JOB:
Please reproduce the data below word for word, beginning at the line that contains "Identify the location of 'SALE'." and stopping after the line that contains "center [600, 688].".
— begin DATA FOR PROCESSING —
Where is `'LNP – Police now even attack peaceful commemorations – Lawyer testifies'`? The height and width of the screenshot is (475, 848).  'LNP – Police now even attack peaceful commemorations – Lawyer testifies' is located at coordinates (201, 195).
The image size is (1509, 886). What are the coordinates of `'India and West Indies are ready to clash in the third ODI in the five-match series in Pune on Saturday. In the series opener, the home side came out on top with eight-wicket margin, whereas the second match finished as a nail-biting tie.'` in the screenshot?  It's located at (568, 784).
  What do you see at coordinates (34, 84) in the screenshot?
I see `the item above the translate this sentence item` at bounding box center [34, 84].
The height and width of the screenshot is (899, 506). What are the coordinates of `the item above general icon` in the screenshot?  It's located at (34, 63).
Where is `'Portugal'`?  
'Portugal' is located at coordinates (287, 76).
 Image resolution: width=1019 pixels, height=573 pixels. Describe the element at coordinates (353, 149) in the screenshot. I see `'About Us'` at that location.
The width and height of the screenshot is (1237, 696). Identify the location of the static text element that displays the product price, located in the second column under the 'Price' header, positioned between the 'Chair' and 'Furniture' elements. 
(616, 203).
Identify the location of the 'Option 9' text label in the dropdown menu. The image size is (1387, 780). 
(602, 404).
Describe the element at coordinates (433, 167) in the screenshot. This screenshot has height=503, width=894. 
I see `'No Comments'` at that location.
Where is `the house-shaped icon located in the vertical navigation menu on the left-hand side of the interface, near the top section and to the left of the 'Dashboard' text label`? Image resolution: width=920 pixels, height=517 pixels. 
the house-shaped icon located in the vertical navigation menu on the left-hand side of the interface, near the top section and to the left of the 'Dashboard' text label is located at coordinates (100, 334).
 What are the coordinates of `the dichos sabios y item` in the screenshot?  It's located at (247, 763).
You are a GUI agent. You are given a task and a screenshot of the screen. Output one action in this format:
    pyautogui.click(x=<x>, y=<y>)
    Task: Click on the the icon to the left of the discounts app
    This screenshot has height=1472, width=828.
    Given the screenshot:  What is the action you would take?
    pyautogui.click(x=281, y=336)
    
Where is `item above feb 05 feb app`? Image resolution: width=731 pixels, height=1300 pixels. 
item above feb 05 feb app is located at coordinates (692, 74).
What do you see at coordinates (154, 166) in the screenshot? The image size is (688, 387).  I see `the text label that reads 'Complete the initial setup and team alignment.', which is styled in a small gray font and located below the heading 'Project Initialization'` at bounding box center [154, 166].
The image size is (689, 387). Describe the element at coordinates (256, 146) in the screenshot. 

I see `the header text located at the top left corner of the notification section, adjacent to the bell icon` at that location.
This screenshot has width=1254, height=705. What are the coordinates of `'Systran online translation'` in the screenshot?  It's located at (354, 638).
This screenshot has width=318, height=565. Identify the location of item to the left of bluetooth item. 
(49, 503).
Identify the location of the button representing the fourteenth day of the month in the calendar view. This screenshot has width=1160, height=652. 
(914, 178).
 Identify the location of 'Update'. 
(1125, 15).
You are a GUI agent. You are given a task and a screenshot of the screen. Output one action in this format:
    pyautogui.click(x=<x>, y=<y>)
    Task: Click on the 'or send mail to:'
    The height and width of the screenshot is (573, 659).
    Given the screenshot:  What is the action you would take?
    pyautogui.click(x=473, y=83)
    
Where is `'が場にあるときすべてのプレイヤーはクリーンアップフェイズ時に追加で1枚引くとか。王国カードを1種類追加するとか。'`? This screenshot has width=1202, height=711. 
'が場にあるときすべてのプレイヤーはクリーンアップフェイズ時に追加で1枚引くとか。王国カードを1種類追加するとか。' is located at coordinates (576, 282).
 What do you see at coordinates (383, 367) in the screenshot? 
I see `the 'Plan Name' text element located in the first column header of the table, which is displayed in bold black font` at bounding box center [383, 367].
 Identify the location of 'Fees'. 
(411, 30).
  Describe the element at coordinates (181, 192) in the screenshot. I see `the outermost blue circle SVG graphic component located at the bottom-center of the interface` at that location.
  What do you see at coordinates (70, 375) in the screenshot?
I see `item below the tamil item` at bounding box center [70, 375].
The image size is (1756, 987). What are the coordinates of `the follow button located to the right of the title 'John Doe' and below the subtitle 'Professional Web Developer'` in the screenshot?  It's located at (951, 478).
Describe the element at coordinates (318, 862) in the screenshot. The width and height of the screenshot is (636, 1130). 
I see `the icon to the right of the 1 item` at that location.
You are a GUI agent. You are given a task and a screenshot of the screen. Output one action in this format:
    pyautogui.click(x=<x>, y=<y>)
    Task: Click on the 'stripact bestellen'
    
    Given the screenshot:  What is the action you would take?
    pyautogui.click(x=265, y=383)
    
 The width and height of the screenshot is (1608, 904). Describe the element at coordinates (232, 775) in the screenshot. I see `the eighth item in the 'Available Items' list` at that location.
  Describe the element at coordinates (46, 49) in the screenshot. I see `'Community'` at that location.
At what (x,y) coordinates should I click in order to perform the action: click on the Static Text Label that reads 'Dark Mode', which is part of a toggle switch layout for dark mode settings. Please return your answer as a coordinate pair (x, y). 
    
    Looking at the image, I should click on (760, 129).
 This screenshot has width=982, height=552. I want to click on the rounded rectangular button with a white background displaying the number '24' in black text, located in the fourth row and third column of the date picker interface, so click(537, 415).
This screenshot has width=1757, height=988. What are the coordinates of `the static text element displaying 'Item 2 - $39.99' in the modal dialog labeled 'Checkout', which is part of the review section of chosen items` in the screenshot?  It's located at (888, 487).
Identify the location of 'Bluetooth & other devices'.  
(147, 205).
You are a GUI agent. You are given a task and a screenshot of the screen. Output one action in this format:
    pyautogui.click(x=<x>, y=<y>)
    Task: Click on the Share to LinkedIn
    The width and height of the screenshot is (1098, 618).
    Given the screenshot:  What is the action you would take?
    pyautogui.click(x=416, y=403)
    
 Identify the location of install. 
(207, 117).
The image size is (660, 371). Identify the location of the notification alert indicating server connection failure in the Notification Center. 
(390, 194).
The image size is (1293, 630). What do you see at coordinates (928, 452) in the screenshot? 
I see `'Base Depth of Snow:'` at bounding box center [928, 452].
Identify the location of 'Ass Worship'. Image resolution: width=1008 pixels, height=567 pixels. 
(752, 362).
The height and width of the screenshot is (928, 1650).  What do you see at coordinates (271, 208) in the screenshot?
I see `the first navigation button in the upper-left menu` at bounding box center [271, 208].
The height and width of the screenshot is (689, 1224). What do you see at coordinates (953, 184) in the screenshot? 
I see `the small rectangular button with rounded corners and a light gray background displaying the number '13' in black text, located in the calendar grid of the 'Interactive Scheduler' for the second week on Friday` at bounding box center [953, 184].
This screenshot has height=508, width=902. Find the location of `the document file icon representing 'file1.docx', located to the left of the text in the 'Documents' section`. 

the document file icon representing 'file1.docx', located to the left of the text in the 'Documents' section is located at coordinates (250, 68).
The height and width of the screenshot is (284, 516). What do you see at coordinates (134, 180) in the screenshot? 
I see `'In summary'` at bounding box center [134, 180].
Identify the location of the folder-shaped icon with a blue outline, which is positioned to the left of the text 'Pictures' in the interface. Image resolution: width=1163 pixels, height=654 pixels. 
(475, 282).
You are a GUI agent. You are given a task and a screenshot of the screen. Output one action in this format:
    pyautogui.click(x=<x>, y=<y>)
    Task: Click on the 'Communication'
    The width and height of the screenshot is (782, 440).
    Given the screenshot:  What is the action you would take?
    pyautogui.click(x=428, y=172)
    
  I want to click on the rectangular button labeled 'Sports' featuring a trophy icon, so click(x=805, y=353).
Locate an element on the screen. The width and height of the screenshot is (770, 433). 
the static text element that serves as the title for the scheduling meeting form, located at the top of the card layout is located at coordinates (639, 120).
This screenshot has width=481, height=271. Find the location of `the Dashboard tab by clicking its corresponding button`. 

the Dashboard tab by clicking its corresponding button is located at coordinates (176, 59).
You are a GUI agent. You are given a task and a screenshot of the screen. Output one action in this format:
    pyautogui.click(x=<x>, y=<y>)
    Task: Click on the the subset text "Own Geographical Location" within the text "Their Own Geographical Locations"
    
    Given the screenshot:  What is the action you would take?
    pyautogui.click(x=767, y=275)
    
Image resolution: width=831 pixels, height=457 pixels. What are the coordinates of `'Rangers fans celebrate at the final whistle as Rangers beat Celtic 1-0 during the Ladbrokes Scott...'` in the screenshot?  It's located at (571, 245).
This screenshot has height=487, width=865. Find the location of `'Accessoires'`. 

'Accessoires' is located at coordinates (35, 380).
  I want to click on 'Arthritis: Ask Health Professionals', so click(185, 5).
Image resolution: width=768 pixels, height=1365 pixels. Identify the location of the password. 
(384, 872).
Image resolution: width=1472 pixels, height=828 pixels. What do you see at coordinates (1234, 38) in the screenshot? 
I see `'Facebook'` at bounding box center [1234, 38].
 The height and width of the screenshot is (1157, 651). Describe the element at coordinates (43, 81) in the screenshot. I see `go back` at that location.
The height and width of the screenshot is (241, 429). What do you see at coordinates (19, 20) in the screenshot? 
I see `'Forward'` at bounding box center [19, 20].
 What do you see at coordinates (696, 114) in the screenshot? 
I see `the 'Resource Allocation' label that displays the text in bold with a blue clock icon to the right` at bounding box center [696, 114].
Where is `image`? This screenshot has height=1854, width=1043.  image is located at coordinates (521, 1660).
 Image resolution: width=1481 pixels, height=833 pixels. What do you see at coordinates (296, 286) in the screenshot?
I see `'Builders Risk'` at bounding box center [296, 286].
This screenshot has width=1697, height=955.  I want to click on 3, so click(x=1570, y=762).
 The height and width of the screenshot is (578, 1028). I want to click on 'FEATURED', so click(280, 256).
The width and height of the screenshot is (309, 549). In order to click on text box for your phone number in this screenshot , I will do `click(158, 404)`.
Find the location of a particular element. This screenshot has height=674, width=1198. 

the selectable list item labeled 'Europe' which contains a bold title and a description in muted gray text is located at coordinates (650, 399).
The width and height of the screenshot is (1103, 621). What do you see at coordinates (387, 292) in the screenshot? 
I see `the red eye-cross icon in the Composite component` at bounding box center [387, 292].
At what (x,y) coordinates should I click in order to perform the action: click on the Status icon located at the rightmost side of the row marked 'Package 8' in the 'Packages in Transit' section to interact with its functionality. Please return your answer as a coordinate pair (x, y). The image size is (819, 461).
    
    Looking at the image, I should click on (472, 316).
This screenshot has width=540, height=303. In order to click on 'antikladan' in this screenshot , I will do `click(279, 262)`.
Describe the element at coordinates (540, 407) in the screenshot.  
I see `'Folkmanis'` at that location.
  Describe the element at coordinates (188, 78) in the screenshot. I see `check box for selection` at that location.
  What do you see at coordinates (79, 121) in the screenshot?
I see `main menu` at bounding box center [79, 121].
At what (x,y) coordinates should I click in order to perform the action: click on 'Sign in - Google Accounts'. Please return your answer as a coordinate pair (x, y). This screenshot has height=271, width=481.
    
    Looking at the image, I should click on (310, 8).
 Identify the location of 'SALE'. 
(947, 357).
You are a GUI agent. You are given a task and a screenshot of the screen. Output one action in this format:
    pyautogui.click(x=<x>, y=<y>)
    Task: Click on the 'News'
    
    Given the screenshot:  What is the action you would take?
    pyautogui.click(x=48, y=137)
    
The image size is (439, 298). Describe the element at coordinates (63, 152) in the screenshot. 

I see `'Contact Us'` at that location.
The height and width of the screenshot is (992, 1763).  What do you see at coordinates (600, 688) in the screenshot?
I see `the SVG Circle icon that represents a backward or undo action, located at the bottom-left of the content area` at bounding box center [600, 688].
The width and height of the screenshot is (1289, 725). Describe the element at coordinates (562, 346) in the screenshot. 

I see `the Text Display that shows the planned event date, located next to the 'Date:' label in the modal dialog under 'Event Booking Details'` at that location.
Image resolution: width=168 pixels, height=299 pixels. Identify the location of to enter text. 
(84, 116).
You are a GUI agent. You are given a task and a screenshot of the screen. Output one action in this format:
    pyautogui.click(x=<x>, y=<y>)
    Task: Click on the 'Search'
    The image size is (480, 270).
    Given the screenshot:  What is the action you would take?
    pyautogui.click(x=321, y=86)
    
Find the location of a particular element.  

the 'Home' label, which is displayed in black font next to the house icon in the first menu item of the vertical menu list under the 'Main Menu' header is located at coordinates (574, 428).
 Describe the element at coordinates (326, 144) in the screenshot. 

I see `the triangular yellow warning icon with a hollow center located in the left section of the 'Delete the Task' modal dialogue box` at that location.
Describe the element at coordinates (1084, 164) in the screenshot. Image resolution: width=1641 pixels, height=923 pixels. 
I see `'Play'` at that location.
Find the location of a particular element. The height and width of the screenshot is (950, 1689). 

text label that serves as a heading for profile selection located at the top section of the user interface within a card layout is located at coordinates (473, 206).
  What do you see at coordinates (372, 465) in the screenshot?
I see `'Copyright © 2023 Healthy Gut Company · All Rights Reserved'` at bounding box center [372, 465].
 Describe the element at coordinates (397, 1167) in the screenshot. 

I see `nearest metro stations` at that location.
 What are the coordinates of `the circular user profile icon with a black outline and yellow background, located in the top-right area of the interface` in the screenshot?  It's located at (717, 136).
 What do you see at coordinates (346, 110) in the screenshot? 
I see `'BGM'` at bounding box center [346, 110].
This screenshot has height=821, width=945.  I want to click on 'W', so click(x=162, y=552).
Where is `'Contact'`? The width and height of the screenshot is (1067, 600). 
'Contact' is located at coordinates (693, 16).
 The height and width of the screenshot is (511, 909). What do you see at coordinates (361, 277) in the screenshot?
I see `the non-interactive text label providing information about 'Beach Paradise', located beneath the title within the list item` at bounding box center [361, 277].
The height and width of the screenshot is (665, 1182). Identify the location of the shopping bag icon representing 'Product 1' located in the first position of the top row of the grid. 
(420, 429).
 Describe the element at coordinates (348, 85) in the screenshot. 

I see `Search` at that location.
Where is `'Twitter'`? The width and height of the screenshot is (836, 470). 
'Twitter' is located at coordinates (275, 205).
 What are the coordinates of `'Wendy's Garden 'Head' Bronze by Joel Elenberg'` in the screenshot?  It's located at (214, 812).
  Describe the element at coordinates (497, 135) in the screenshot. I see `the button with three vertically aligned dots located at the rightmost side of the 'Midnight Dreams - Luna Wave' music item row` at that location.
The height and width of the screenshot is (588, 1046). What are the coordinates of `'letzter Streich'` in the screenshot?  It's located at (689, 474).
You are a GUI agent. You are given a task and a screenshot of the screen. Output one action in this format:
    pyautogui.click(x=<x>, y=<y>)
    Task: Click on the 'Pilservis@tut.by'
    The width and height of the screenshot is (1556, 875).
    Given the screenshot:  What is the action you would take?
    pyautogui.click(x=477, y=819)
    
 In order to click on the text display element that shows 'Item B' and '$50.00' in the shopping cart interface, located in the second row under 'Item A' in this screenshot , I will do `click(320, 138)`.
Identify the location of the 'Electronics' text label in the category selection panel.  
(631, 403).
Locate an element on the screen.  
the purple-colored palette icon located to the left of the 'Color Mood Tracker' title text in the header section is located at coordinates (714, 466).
— end DATA FOR PROCESSING —
SOLVED EXERCISE:
 Identify the location of 'SALE'. 
(947, 357).
You are a GUI agent. You are given a task and a screenshot of the screen. Output one action in this format:
    pyautogui.click(x=<x>, y=<y>)
    Task: Click on the 'News'
    
    Given the screenshot:  What is the action you would take?
    pyautogui.click(x=48, y=137)
    
The image size is (439, 298). Describe the element at coordinates (63, 152) in the screenshot. 

I see `'Contact Us'` at that location.
The height and width of the screenshot is (992, 1763).  What do you see at coordinates (600, 688) in the screenshot?
I see `the SVG Circle icon that represents a backward or undo action, located at the bottom-left of the content area` at bounding box center [600, 688].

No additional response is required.